The drone tried to ascend, but Gideon’s claws found the battery pack. He tore it free with a single wrench of his jaw, the metal crumpling like paper between his fangs. The craft spiraled, its lights flickering, and crashed into the gulch below.
Gideon landed on all fours, his chest heaving, his vision painted in the sharp edges of wolf-sight. The scent of blood hung thick in the air. His blood, leaking from a dozen wounds he hadn’t noticed. The wolfsbane was still working, still dragging him toward the dark.
He turned, ready to face whatever came next.
Grant stood where he’d left him, a trickle of blood running from his split lip. But he was smiling. And in his hand, he held a second rifle—this one already aimed past Gideon, toward the gulch’s exit, toward the shape of a woman and a boy fleeing through the shadows.
“Good boy,” Grant said. “Now hold still. This one’s got a wider spread.”
Gideon lunged, but his legs gave out halfway. The wolfsbane had reached his heart. He felt it stutter, felt the wolf slip away like water through his fingers, felt the world tilt as he crashed to the ground.

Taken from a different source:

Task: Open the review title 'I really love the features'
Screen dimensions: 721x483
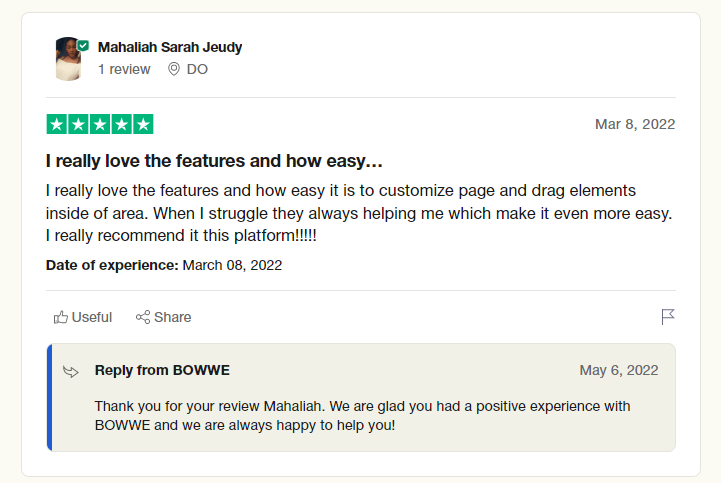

He lay there, breathing through the mud and blood, and watched Grant step past him. The man’s boots crunched on the gravel as he walked toward the gulch. Toward Finn.
Gideon tried to call out. To warn them. But his throat had gone to ash, his voice trapped in a body that no longer obeyed him.
As Gideon collapsed, bleeding and half-shifted back to human, Grant leveled the rifle at Finn. “The boy is coming with me, mutt. Don’t worry… I only need a pint.”